Ostwald does praise both of Gould's studio recordings of the Goldberg variations, and (correctly, IMO) argues that both have their virtues. But he unwittingly diplays shocking ignorance when he remarks on page 318 (re: Monsaingeon's filmed version of the Goldbergs) that "...Glenn's hands are often jittery--see for example variation 17...". This piqued my curiosity, so I popped the DVD in the player for a look. Gould's hands are steady as a rock in variation 17. Again, I had to ask myself what Ostwald was thinking. It then hit me, he must not know the correct number of the variation.... On a hunch I looked at *track* 18 of the DVD. Track 18 is where variation 17 would be found if the DVD began numbering tracks with the opening aria. But there is some biographical footage and a short interview which occupy tracks 1 and 2. Hence, all variations are "off" by 3. The aria is on track 3. Var 1 is on track 4, and so on.... This means track 18 is, in fact, variation 15. Indeed Gould's hands *are* shaking in this variation.
This must seem very trivial, but it isn't. Every student of the Goldbergs must know variation 15 from the others. For one, it is the first of Bach's minor key variations, and it occupies a crucial point in the structure of the Goldbergs (it is the last variation of the first half, before the French "overture"). For Ostwald to get the variation number wrong betrays a startling level of ignorance. Anyone who undertakes a biography of Gould should know these variations forward and back. As trivial as Ostwald's error may seem, it is startlingly telling.
But also any good Gould biographer should at least bring up the possibility that Gould's trembing hands are trembling with a purpose, not uncontrollably. As absurd as it may sound, Gould sometimes applied "vibrato" to the piano keys. He insisted, in typical eccentric fashion, that this had an effect on the sound. This theory is bolstered by the fact that, early on in the variation, Gould, who often (equally absurdly) "conducted" his own performances, brings his left hand up briefly and makes a vibrato gesture, the sort an orchestral conductor would make when he wants more sweetness from the strings. Thus, it seems likely that Gould is applying his trademark "paino vibrato" throughout the variation, especially since his hands, otherwise, seem very steady and controlled.
So why do I give this biography 3 stars?
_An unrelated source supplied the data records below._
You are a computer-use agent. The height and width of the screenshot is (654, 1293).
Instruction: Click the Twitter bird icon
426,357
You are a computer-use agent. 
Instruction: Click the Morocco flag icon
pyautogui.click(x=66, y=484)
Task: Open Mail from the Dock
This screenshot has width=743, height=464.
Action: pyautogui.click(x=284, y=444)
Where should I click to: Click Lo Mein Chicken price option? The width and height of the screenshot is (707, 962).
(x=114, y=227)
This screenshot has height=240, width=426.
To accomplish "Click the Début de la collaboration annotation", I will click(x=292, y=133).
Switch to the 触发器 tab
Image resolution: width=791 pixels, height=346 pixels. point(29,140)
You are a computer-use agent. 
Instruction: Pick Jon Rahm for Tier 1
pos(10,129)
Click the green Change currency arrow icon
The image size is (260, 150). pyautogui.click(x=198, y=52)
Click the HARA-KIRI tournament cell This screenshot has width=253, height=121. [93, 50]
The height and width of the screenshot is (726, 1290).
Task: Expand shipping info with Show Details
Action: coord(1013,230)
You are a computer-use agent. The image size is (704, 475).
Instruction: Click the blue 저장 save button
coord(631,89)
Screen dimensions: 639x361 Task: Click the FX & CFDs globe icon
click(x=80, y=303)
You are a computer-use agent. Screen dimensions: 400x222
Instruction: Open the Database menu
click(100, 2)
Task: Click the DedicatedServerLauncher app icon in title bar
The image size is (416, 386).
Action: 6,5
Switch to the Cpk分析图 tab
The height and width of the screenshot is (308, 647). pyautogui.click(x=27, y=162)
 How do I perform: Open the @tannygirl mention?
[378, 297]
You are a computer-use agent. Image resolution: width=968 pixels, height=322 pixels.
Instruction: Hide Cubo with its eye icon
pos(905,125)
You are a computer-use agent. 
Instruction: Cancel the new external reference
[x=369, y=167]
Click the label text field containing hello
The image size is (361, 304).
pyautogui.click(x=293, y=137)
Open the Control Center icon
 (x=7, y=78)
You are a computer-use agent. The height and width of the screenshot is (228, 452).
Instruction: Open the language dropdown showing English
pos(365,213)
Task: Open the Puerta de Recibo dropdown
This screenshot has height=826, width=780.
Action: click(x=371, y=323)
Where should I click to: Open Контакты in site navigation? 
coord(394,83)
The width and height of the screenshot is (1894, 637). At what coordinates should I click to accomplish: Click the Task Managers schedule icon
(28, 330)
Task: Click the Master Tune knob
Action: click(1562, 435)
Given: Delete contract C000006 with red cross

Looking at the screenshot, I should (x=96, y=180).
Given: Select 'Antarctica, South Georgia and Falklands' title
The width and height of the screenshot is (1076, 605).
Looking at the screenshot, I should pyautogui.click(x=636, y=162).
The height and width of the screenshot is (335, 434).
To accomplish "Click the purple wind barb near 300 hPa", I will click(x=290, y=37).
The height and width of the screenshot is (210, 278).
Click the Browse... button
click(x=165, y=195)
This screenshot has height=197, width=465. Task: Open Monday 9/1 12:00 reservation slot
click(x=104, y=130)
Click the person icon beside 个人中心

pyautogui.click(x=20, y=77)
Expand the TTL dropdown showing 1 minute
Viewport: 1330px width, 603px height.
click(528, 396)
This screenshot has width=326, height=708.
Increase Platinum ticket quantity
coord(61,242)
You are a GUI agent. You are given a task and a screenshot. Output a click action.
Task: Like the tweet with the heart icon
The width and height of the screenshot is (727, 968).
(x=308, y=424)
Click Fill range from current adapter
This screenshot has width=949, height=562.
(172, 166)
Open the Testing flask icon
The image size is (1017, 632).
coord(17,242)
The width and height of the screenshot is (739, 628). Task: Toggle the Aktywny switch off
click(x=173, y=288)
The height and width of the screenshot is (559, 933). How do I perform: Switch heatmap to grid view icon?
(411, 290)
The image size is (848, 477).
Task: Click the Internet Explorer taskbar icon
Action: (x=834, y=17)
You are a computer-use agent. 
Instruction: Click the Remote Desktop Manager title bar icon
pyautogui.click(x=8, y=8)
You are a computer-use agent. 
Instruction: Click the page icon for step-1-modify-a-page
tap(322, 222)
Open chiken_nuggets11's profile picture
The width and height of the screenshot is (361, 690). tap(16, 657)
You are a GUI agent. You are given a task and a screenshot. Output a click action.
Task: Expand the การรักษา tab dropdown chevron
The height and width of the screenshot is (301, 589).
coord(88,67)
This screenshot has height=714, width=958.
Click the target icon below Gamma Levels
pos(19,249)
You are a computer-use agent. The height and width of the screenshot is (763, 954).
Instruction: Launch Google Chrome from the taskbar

Because it offers some first hand insights which will be important to Gould fans and Scholars, and because the writing is good, not "inapt" as one reviewer puts it below. This is a page turner, and, for someone for whom writing is an avocation or a side line, Peter Ostwald offers lucid, engaging and well-organized prose. Even with its faults, I put this biography above Payzant's but below Friedrich's. I disagree with the reviewer who claims Gould lived without regrets. It is clear he was deeply troubled, and in many ways a tragic figure. Ostwald's biography communicates the "tragedy of genius" very eloquently. Genius need not be tragic, but part of Ostwald's point is to show, using Gould as a case in point, how the level of intensity genius requires can be its own sort of trap.